À la fin des années 80, 76 % de la main-d’œuvre travaillent dans l’agriculture et plus de 86 % sont des femmes. Elle s’occupent de l’agriculture vivrière et du petit bétail, à l’exception des chameaux restés sous la « protection » des hommes. Les veuves ou les femmes seules, en plus de s’occuper du foyer, gèrent les troupeaux qui sont une richesse que l’on n’abandonne pas. Mais leur situation reste précaire car, contrairement aux lois de 1975 ou à la loi coranique, en cas de décès du chef de famille les lois coutumières peuvent permettre la transmission des terres aux enfants mâles ou leur gestion par la famille s’ils sont encore trop jeunes. La campagne d’enregistrement des terres, faite quelques années auparavant, montre que seuls 7 % appartiennent à des femmes ; chiffres sans doute gonflés par les hommes qui ont fait enregistrer les terres au nom de leurs filles ou de leurs femmes afin de cacher une partie de leur richesse. De fait, certaines veuves peinent à récupérer les terres enregistrées au nom du mari défunt. Les formes de ségrégation spatiale sont toujours bien plus présentes dans les milieux ruraux ou nomades que dans les villes et leurs périphéries proches. La pression sur la tenue vestimentaire des femmes n’est pas une constante et le port du voile islamique n’est pas une règle dominante, même dans les milieux ruraux ou pastoraux plus conservateurs. Tout comme en ville, le système d’entraide et de solidarité financière entre femmes restent un moyen d’améliorer le quotidien et de créer des liens sociaux. De part leur rôle majeur dans la survie économique des foyers, les femmes sont en première ligne pour réclamer aux autorités tout ce dont elles manquent – nourriture et soins. À Mogadiscio, les manifestations de femmes sont fréquentes et les heurts parfois meurtriers. Leurs contestations sociales sont une critique directe et une réponse à la politique du régime mais aussi la démonstration d’une autonomie gagnée au sein de la société somali.

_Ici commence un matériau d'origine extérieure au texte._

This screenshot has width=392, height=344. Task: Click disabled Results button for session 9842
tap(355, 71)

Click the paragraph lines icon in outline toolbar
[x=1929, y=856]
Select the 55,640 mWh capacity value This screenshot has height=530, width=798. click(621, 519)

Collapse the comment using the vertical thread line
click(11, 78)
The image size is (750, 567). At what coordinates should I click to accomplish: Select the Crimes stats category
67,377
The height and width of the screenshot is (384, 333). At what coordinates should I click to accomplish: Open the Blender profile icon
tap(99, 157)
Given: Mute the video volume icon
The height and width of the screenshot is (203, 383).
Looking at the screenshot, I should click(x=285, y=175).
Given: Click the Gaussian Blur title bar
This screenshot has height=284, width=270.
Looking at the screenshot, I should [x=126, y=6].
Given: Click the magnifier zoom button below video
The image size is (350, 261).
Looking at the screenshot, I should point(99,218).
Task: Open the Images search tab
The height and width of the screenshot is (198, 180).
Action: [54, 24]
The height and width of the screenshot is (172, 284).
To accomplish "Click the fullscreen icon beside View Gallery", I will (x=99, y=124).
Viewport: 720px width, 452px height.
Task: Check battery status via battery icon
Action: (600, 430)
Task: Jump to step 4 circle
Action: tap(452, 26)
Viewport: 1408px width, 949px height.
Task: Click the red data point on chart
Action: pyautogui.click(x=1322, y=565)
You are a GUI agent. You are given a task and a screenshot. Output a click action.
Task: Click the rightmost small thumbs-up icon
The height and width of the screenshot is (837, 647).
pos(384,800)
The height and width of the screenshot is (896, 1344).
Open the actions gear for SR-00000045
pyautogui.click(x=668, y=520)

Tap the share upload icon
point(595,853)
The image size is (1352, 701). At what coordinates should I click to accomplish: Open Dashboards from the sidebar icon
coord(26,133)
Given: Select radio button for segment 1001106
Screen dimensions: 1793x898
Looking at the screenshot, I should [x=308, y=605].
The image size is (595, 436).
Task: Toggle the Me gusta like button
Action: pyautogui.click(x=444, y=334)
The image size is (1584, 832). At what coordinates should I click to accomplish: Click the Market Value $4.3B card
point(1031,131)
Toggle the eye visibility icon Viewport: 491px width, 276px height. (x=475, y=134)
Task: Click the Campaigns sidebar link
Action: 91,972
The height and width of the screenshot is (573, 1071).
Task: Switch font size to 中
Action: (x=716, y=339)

Jeunes urbain.e.s & bandes de jeunes
L’urbanisation rapide de la Somalie – de 17 à 36 % de la population entre 1960 et 1990 – a engendré une nouvelle situation pour les jeunes Somali. Contrairement à ceux ne vivant pas en milieu urbain, ils sont moins contraints par l’éducation traditionnelle et sont le produit de l’école publique. Mais pas seulement, heureusement ! Entre 1972 et 1973, des milliers de jeunes ayant fini leur cycle d’études bénéficient d’une formation accélérée. Dans le cadre d’une campagne d’alphabétisation, nombre d’entre eux sont nommés instituteurs. Surnommés caasi (insoumis), ils sont une autorité en compétition avec celle des anciens qui jusqu’alors dispensaient l’éducation. Même si grâce à leur salaire, ils sont plus riches que les jeunes ruraux, ils vivent néanmoins dans les quartiers pauvres des grandes villes somaliennes. Ces urbains, pauvres et jeunes, cultivent leurs différences par leurs tenues vestimentaires, leurs goûts musicaux – reggae, musique somalienne moderne, jazz – et leur consommation de produits divers, créant une sorte de sous-culture moderne et urbaine.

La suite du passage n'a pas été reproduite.